2024 was a transitional year for Europe, marked by efforts to stabilise growth and manage inflation amid geopolitical tensions and post-pandemic realities. We expect 2025 to reap the benefits of strategies initiated in 2024, with a shift from crisis management to growth-oriented policies.
Eurozone GDP is forecast to grow by 1.2% year on year, with Ireland, Central and Eastern Europe, Spain and the Nordic region leading performance. Germany and France look set to face continued struggles due to fiscal constraints and industrial recalibration. Region-wide economic risks include potential protectionist US trade policies that could strain transatlantic relations. The European Central Bank (ECB) may well opt for monetary easing to support modest recovery, but restrictive fiscal policies may offset any gains, keeping economic momentum subdued in the near term.
Investment recovery began in late 2024
Despite subdued economic momentum, European real estate investment activity rebounded strongly towards the end of 2024. Preliminary fourth quarter data indicates volumes of €53 billion, the highest quarterly level since 2022 and a 31% year-on-year increase. The ECB’s September rate cut played a pivotal role in this resurgence, boosting investor sentiment and improving financing conditions. Sellers, particularly European open-ended funds under redemption pressure, increased asset supply, while larger transactions became more common due to easing loan conditions.
Total European real estate investment volumes for 2024 are estimated at €174 billion, a 17% increase on the previous year. Activity was fairly evenly distributed across asset classes, with logistics (23%), living sectors (19%), and retail (17%) leading the market. The office sector accounted for 22%, a historic low.
European real estate investment set to grow
Investment volumes are projected to grow by 23% in 2025, to €214 billion. This forecast trajectory is supported by buyer-seller alignment, growing cross-border activity and steady demand for income-generating assets. Across all sectors, we foresee heightened interest in well-located secondary assets, particularly those offering opportunities for active management strategies such as revaluation, repurposing or repositioning to align with ESG standards. Diversification will remain a priority for investors seeking to mitigate sector-specific risks, meaning all asset classes should benefit from the modest market recovery.
The office market is set for a gradual recovery, driven by companies upgrading spaces to attract talent and a resurgence in tech sector demand. Limited Grade A supply and constrained development pipelines are expected to fuel rental growth, pushing prime rents up by 2.7%. With demand improving, value-add investors are targeting secondary assets for repositioning or ESG-compliance upgrades.
Retail investment is expected to benefit from a boost in retail sales growth, driven by easing inflation and stronger consumer purchasing power. Grocery shops, prime high street assets and retail warehouses will remain particularly attractive. But with buyers and sellers unlikely to find a consensus on pricing, at least in the short term, deals will not be easy to strike.
Sectors to watch: logistics and hotels
The logistics sector remains a key focus for investors, due to low vacancy rates and a relative lack of new developments. Although capital flows are now moderating, after years of exceptional growth, stabilising activity suggests ongoing investor interest. However, geopolitical uncertainties, including potential disruptions to trade policies, present a significant risk to this outlook.

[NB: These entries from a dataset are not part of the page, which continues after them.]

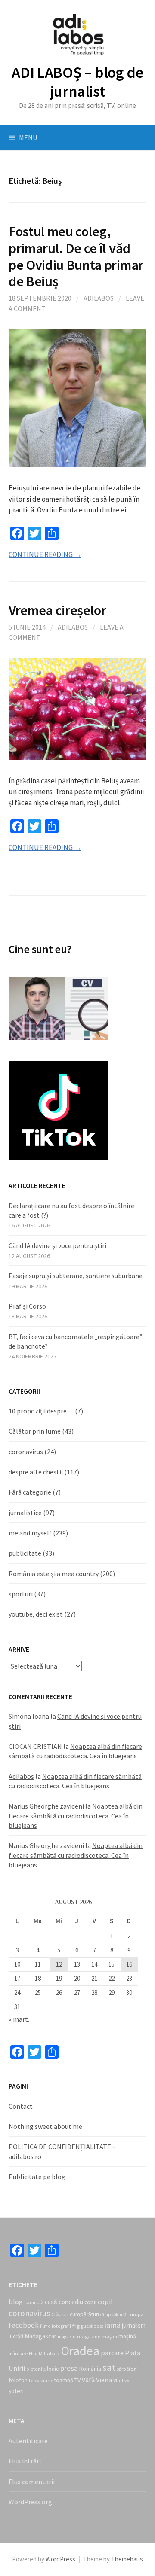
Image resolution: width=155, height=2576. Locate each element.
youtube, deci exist (36, 1614)
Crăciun (59, 2314)
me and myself (30, 1533)
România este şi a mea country (54, 1573)
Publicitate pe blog (37, 2176)
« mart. (19, 2019)
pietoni (34, 2369)
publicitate (25, 1553)
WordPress (60, 2559)
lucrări (16, 2336)
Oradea (80, 2351)
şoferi (16, 2391)
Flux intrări (25, 2461)
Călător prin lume (35, 1431)
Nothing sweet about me (45, 2126)
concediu (71, 2302)
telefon (18, 2380)
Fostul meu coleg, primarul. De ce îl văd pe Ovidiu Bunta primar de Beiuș (76, 256)
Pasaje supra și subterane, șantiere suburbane (76, 1275)
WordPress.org (30, 2501)
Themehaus (127, 2559)
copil (105, 2301)
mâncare (18, 2354)
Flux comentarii (32, 2481)
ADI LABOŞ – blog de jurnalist (77, 81)
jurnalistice (25, 1512)
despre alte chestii (36, 1472)
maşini (109, 2336)
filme (45, 2326)
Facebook (24, 2325)
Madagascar (40, 2336)
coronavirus (26, 1451)
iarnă (113, 2325)
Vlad (118, 2380)
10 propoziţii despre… (41, 1411)
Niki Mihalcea (44, 2353)
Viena (104, 2379)
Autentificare (28, 2440)
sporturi (21, 1593)
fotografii (61, 2326)
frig (76, 2326)
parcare (112, 2352)
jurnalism (134, 2325)
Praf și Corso (27, 1306)
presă (69, 2368)
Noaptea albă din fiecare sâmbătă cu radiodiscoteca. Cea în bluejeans (76, 1816)
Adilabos (99, 298)
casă (51, 2302)
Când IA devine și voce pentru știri (57, 1245)
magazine (88, 2336)
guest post (92, 2326)
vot (127, 2381)
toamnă (63, 2380)
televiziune (41, 2381)
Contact (21, 2106)
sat (108, 2367)
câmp (105, 2314)
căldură (119, 2314)
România (90, 2368)
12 (59, 1964)
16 (129, 1964)
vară (88, 2379)
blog (16, 2301)
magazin (67, 2337)
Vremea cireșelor (57, 610)
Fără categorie (30, 1492)
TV (77, 2380)
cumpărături (84, 2314)
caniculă (33, 2302)
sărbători (127, 2369)
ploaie (51, 2368)
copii (90, 2302)
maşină (127, 2336)
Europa (135, 2314)
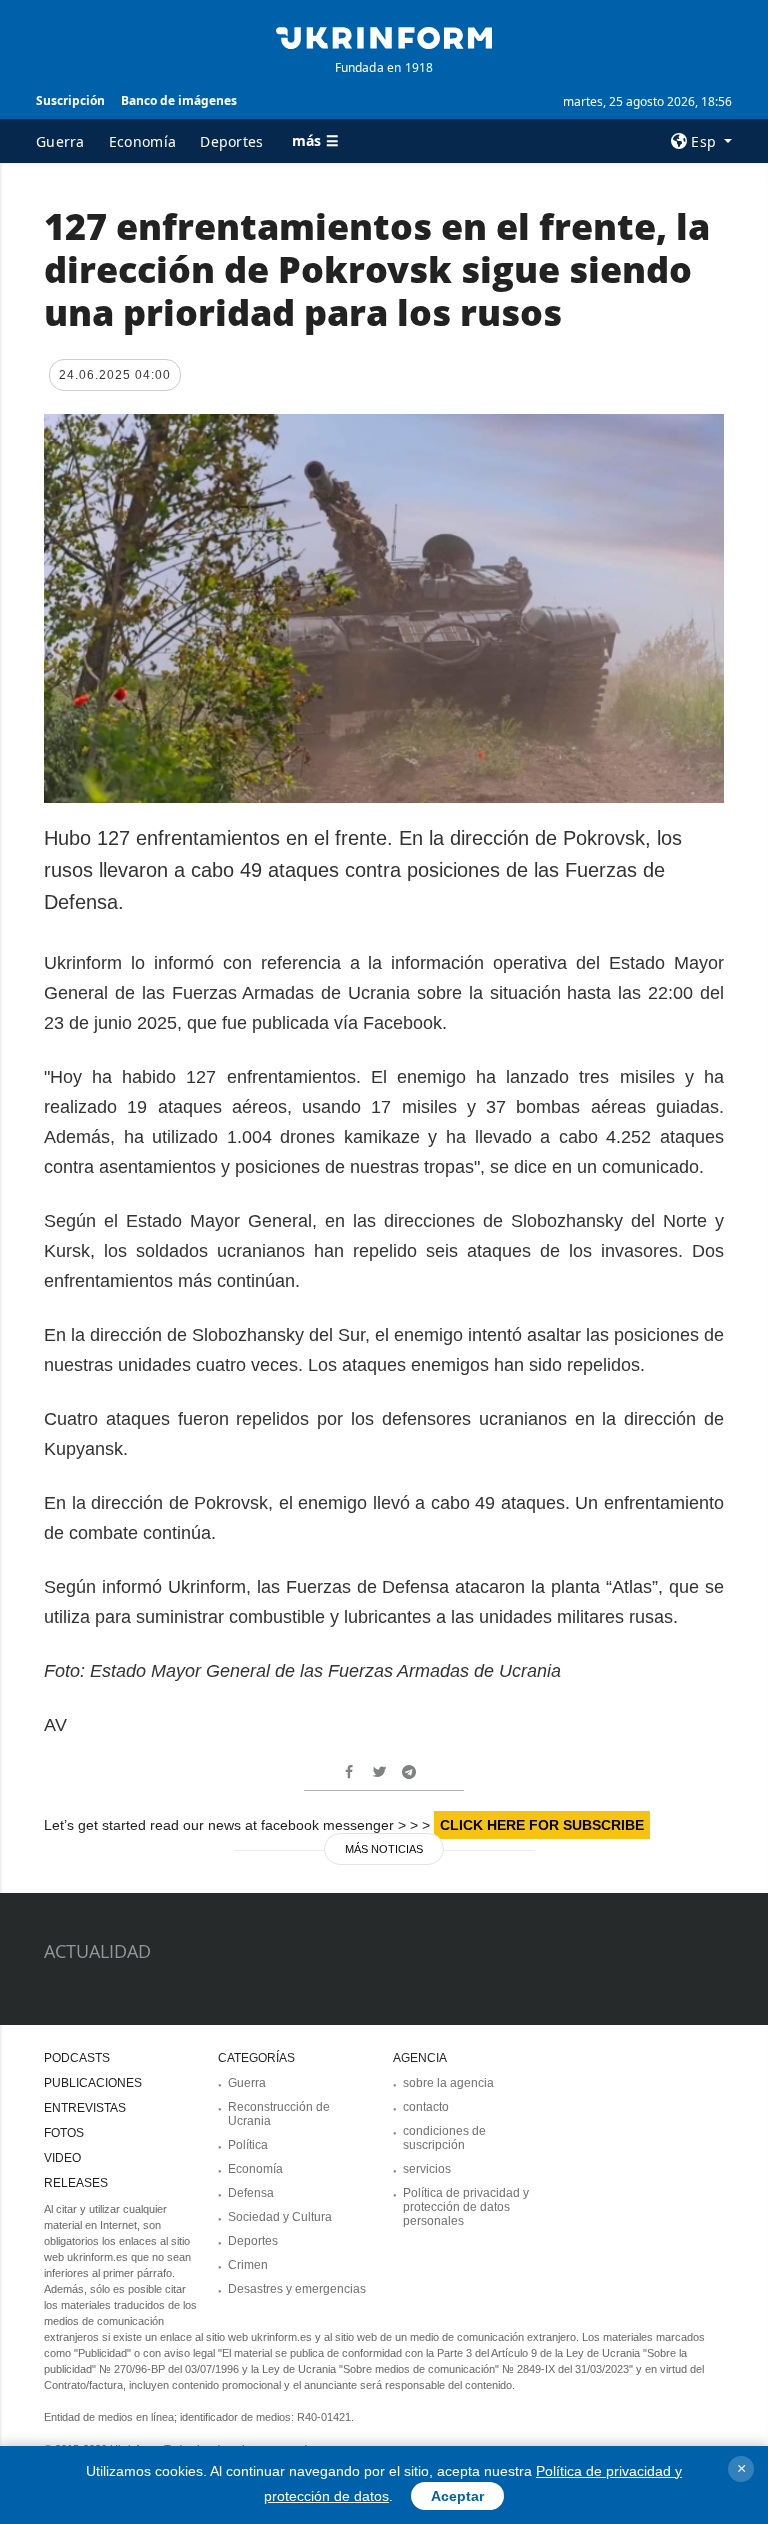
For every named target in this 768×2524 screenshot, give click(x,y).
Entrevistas (85, 2108)
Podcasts (77, 2058)
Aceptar (457, 2496)
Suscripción (70, 100)
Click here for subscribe (542, 1825)
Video (62, 2158)
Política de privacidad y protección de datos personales (466, 2207)
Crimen (248, 2265)
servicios (427, 2169)
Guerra (60, 141)
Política (248, 2145)
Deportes (231, 141)
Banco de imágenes (179, 100)
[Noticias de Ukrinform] (384, 36)
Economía (142, 141)
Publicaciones (93, 2083)
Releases (76, 2183)
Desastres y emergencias (297, 2289)
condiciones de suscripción (444, 2138)
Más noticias (384, 1849)
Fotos (64, 2133)
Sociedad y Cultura (280, 2217)
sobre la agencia (448, 2083)
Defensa (251, 2193)
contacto (426, 2107)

Hotels will continue to perform strongly, supported by robust demand and operational resilience. While growth in revenue per available room is expected to normalise, more realistic pricing expectations and declining borrowing costs should support liquidity and transaction volumes. The sector remains attractive to private equity buyers seeking opportunities in a stable market.
In the living sectors, urbanisation trends and tight mortgage conditions are driving demand for rental properties, supporting steady occupancy and rental growth. Institutional investors will target build-to-rent projects, especially ESG-compliant assets. Student housing and senior living will attract growing attention, supported by rising international student numbers and ageing populations.
European prime yields stabilised in late 2024, with early signs of inward shifts in key sectors such as prime logistics, CBD offices and high-street retail. As monetary policy eases further in 2025, financing conditions should improve, stimulating renewed investor interest and triggering yield compression across various asset classes by the third quarter. Shopping centres may see modest yield increases early in the year but, overall, the trajectory signals a return to favourable pricing conditions.